Nothing is entirely by itself: each thing as strange as the last, and connected

Aug 04, 2010 12:11



[Photo by Jean-Louis Blondeau, NYT]

On August 7, 1974, after six years of careful planning, Philippe Petit strung a cable between the two towers of the World Trade Center and spent 45 early morning minutes walking, running, and dancing across. This event is the linchpin of Colum McCann's Let the Great World Spin; it is the point around which McCann's several different narratives rotate, and (to mix my metaphors) it is the bright, extraordinary moment that sheds its light on all the ordinary moments that make up the novel. Let the Great World Spin is a novel of connection and, like David Mitchell's Ghostwritten or Edwidge Danticat's The Dew Breaker, part of the purpose of the book is to expose the hidden relationships between events and characters that seem, at first, entirely unconnected. As the connections between different storylines and characters become clear, Philippe Petit's tightrope walk moves to the periphery and the stories begin to rotate around each other, bumping and jostling and creating more connections as they go.

But Let the Great World Spin is not only a novel of connection; it's also a September 11th novel. Since it's set in 1974, McCann writes less overtly about the 9/11 tragedy than other authors I've read (Pat Barker in Double Vision, Jonathan Safran Foer in Extremely Loud and Incredibly Close), but it's there nonetheless. No book that takes the Twin Towers as its central image can avoid the implication. McCann's approach to writing about 9/11 is interesting, and perhaps the most successful of any of the attempts I've read. His setting forces him to tell it slant, so he chooses instead to depict another disaster for New York: the homegrown disaster of life there in the 1970s. The most powerful part of the book is McCann's description of the South Bronx in the 1970s, an urban wasteland sprawling under the smoke of uncontrolled arson. Although a number of characters actually live in a housing project in the midst of this devastation, the grit seems realest when seen through the eyes of Solomon Soderburg, a judge who lives on Park Ave but in his courtroom comes into contact with every variety of human abasement on show in New York.

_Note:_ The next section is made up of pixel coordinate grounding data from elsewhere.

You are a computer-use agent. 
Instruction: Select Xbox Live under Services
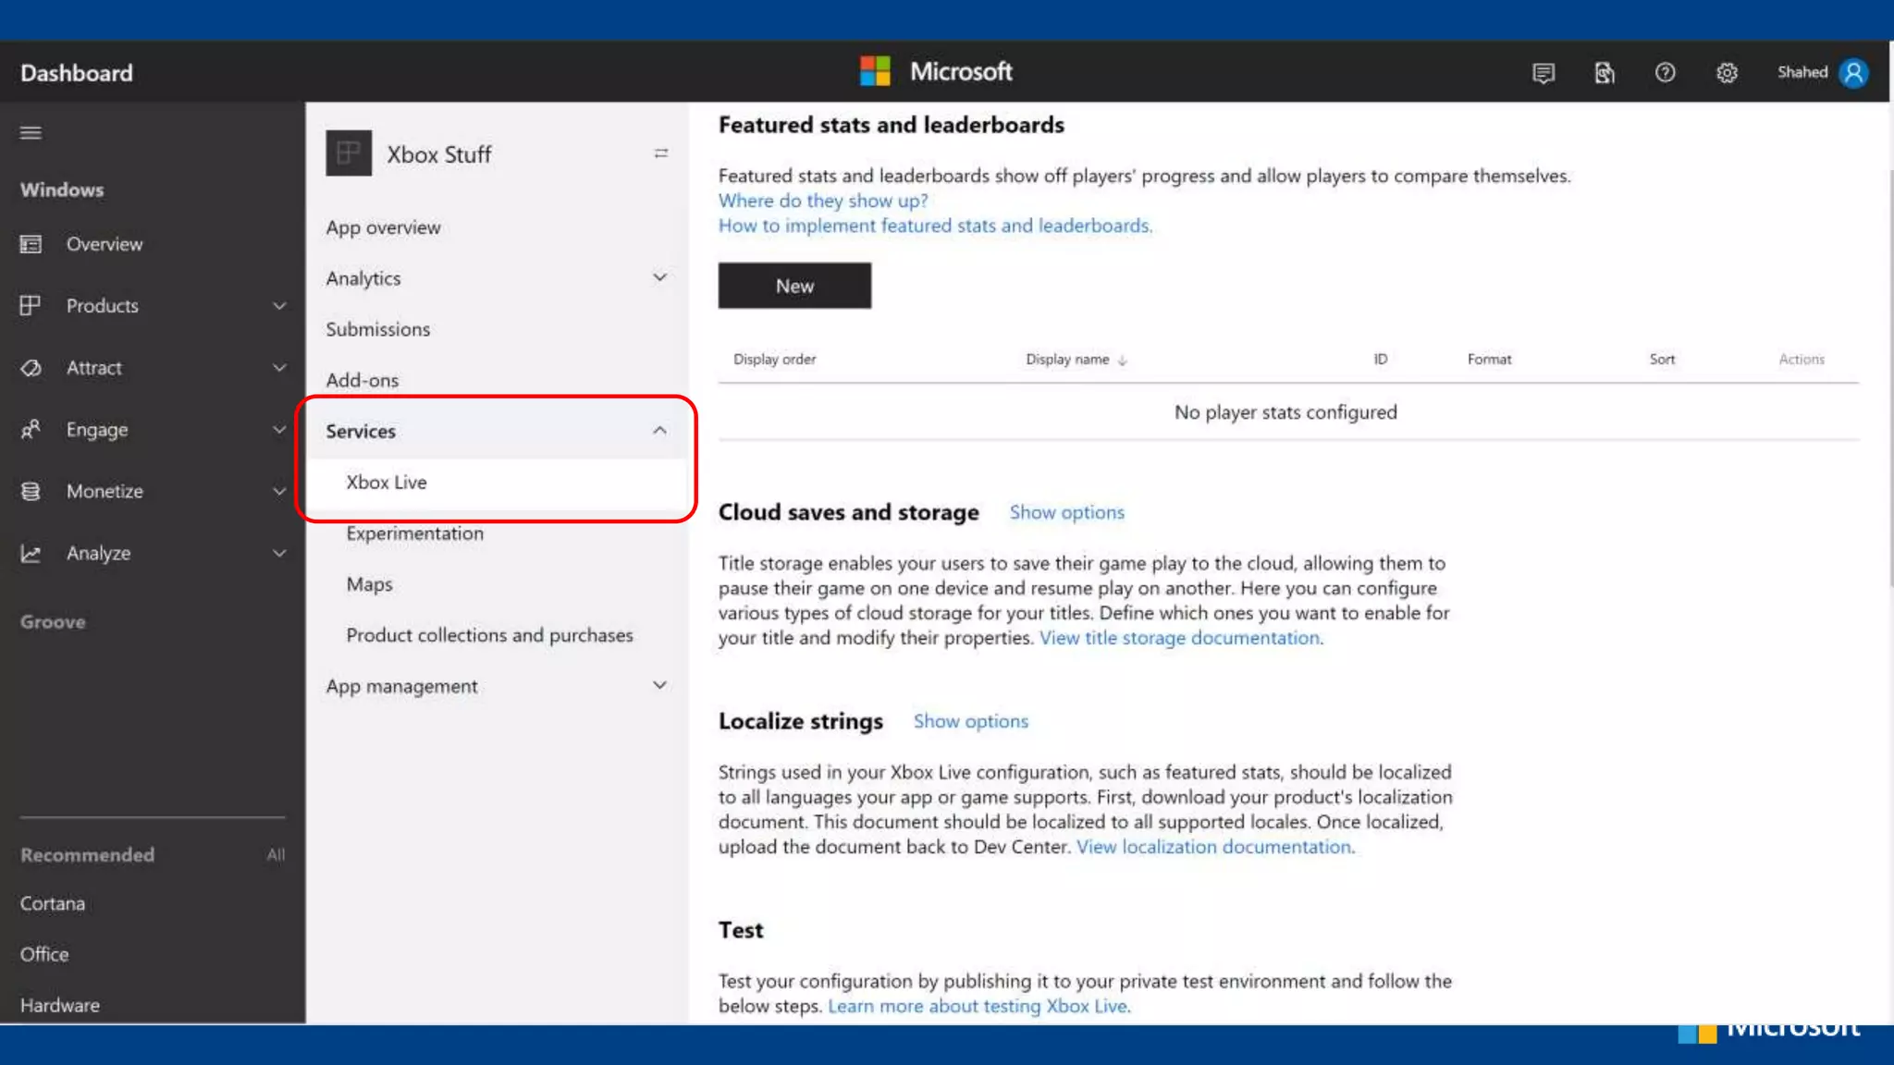(387, 483)
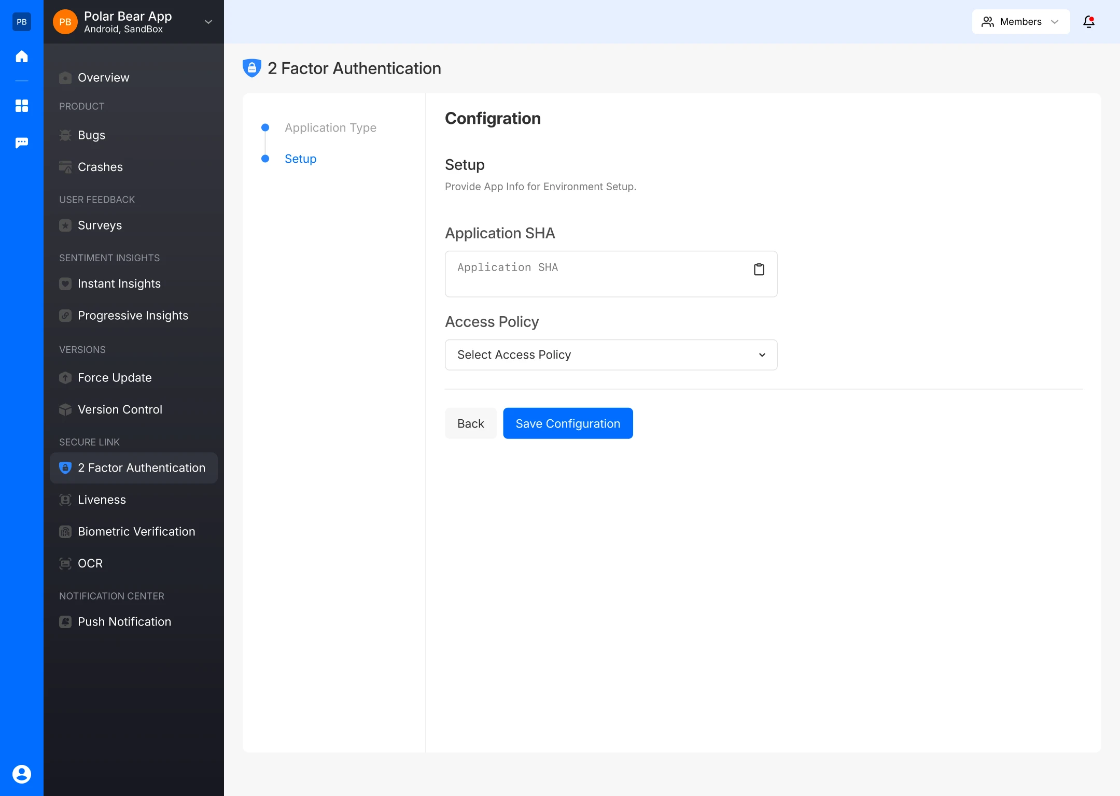Focus the Application SHA text field
This screenshot has height=796, width=1120.
[x=596, y=274]
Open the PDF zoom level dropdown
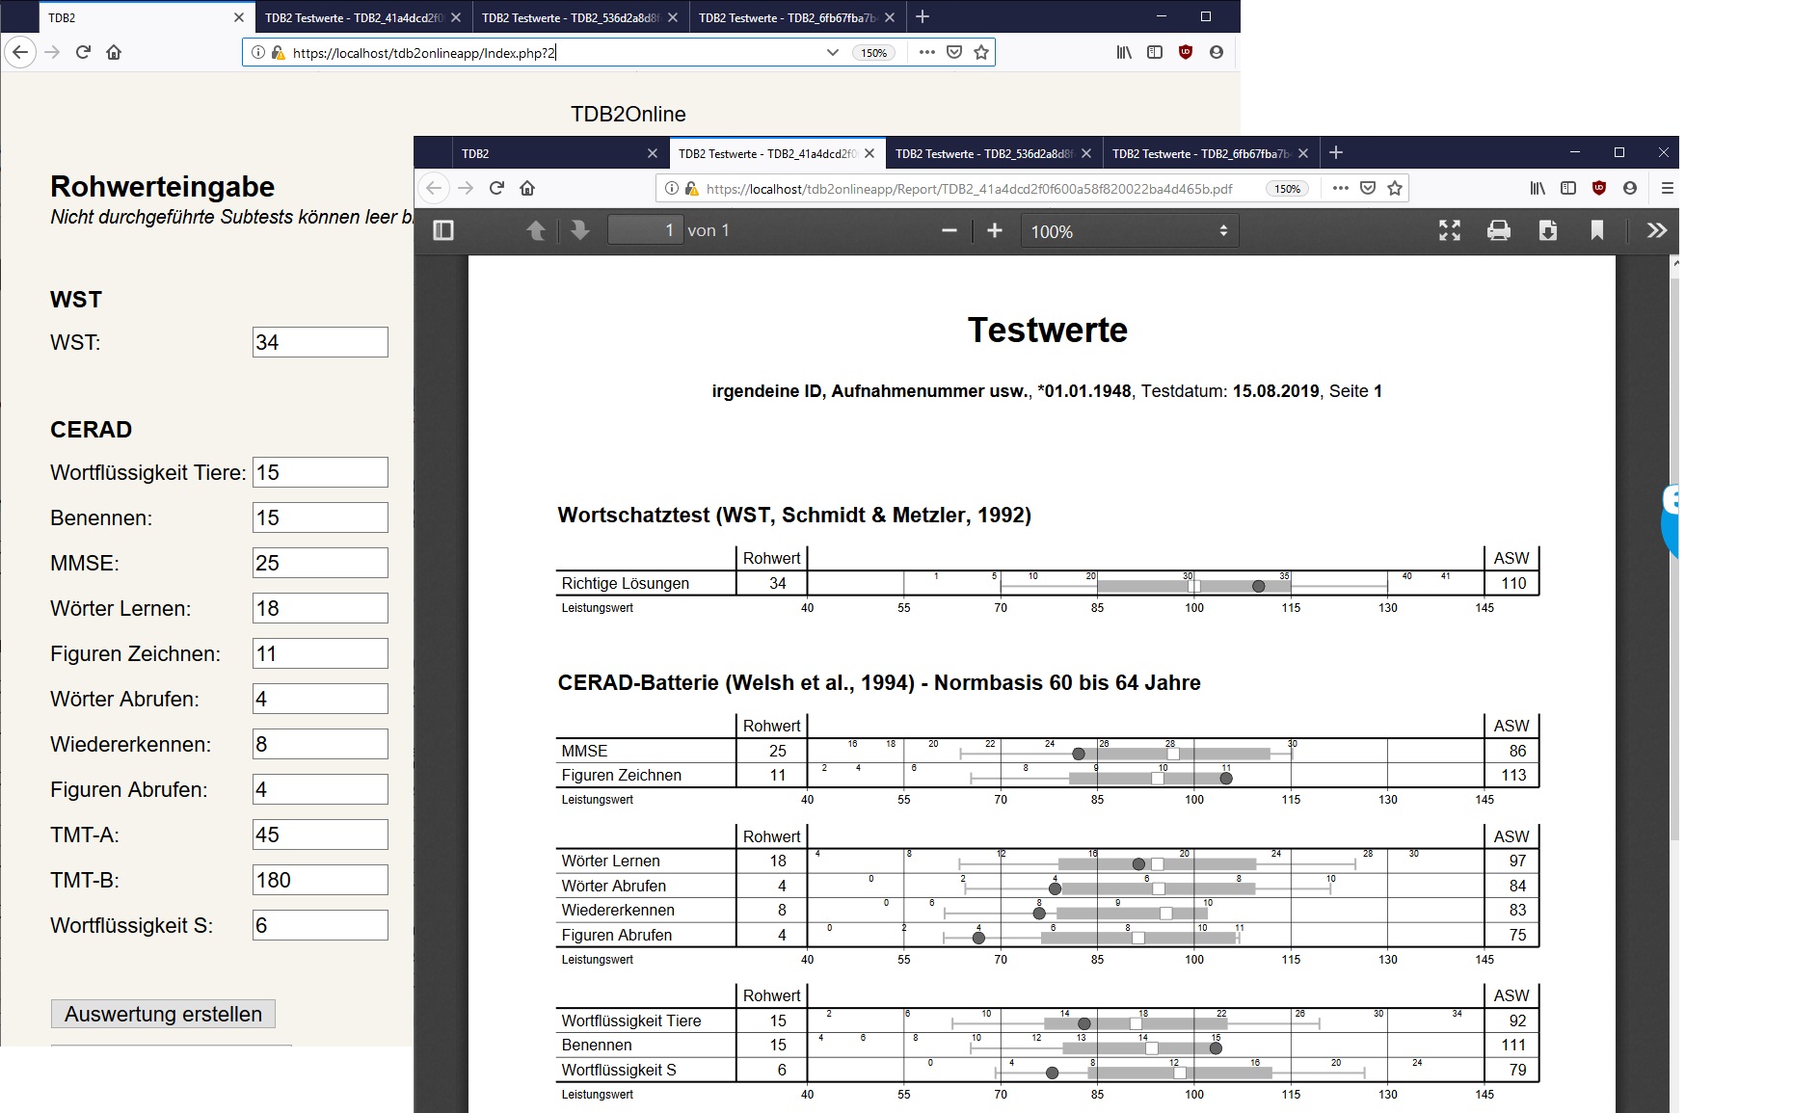Viewport: 1819px width, 1113px height. [1128, 230]
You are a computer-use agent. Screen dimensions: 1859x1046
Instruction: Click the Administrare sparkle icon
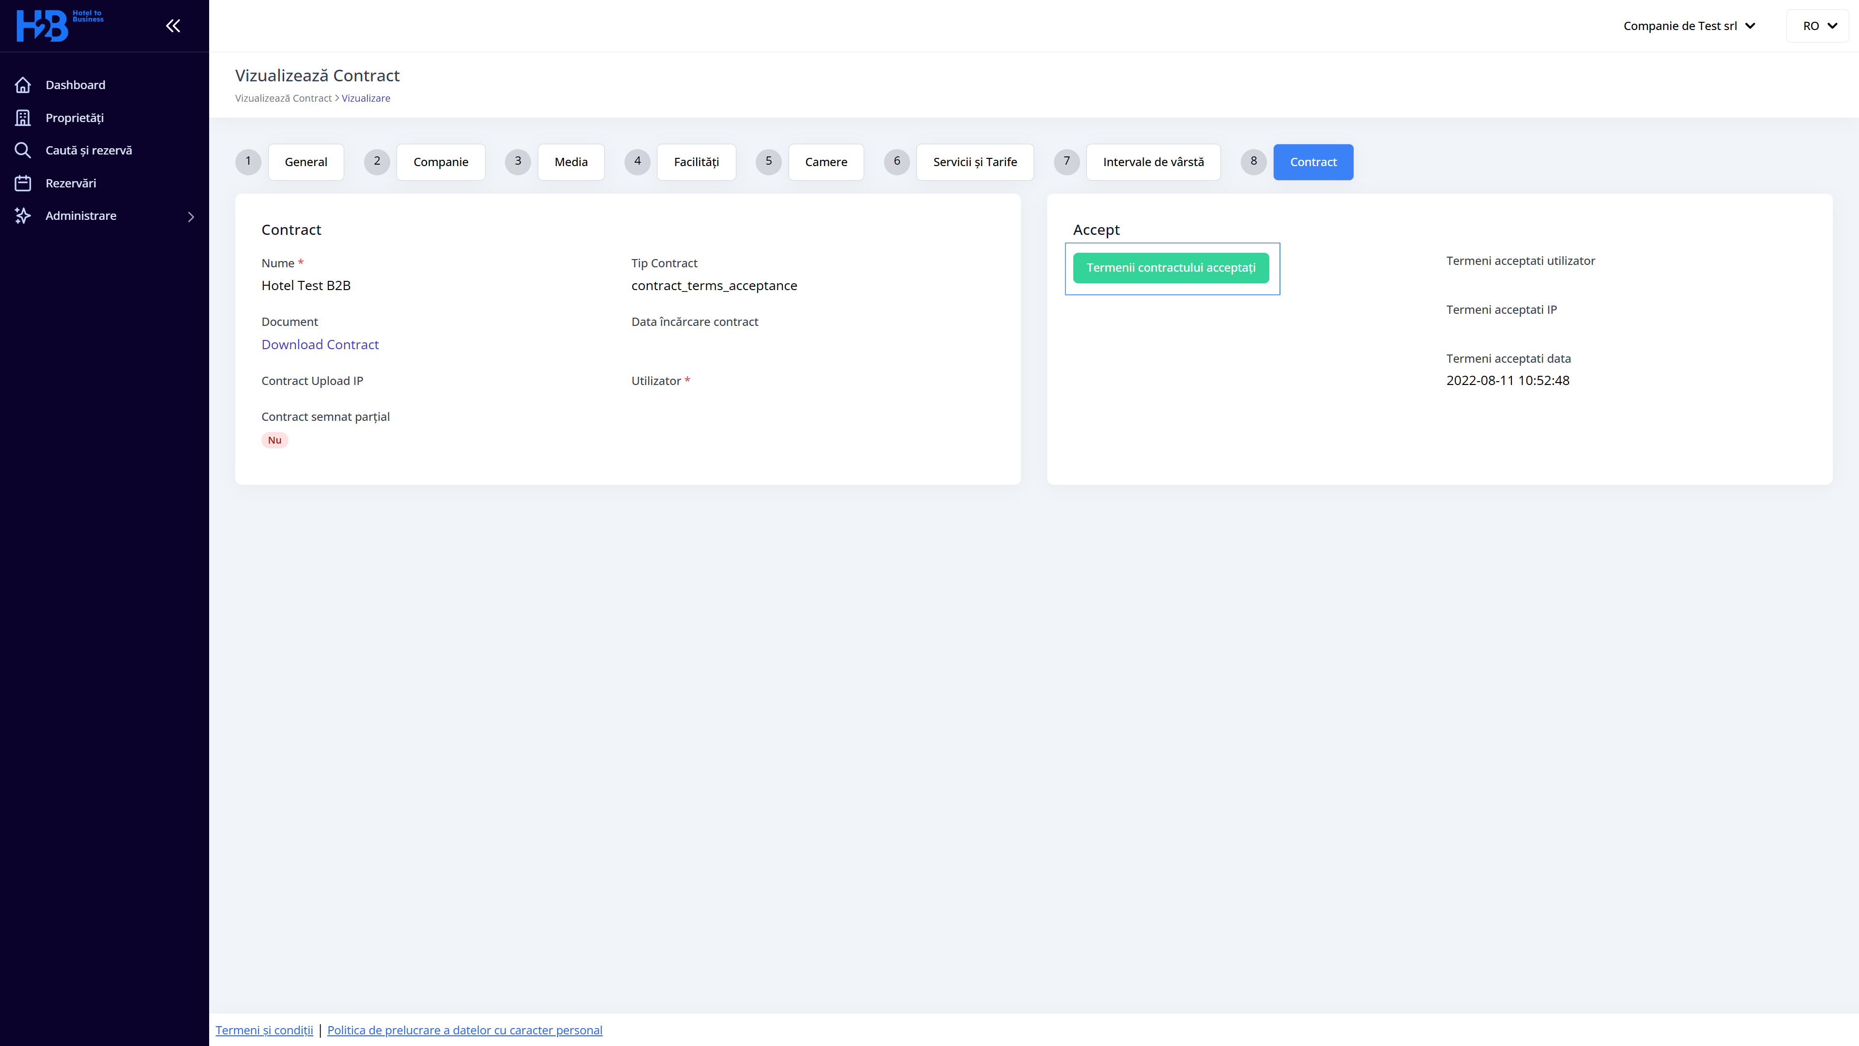tap(23, 216)
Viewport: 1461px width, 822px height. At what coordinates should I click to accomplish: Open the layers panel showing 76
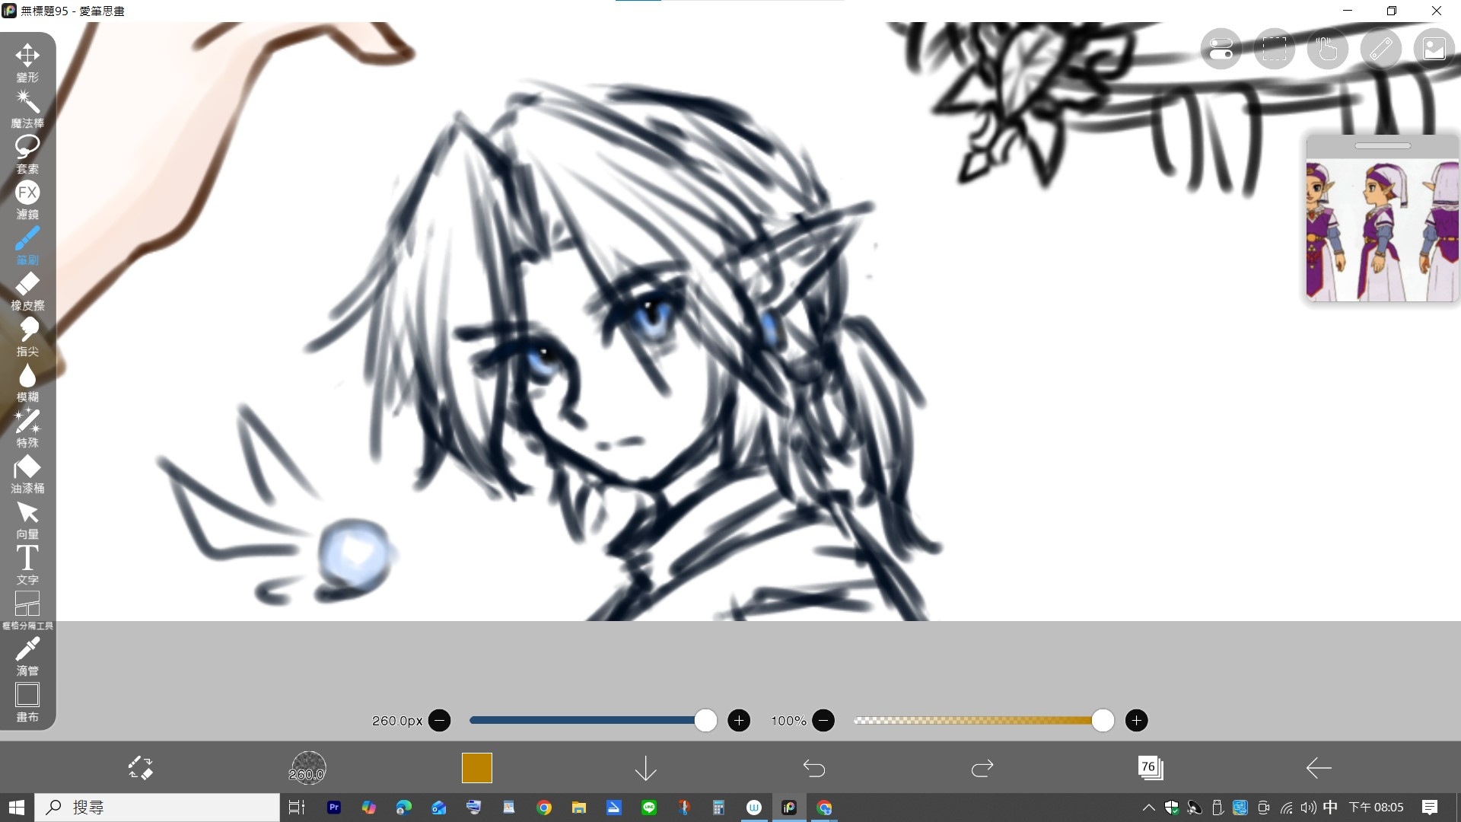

There's a lot of technical skill on display in Let the Great World Spin: McCann's prose style is usually quite good, and there are occasional sentences where it's great; he managed to make me believe in some of the most implausible links in this book of links between people and places; there were a few really lovely moments when we got to watch characters tiptoe gingerly out of the self and onto the tightrope of connection to another person. Yet for all that, the book never quite came to life for me. It took me a whole month to read, and I spent seemingly the whole month flip-flopping. I liked McCann's writing and then I didn't; I thought he had a lot to say and then I thought he had nothing to say; I liked the fact that every story arc lifted toward redemption and then I thought that was foolish and unrealistic. Endlessly back and forth. I've tried and tried to figure out why I was so ambivalent towards the book, but I haven't been able to hit on an answer. Was I resisting it? Was it just a case of wrong book at the wrong time? Or wrong book for wrong reader? I don't know. I don't think it's a bad book, and it is, of course, useful for me to read in light of my own book of interconnected storylines, but somehow it didn't sing for me.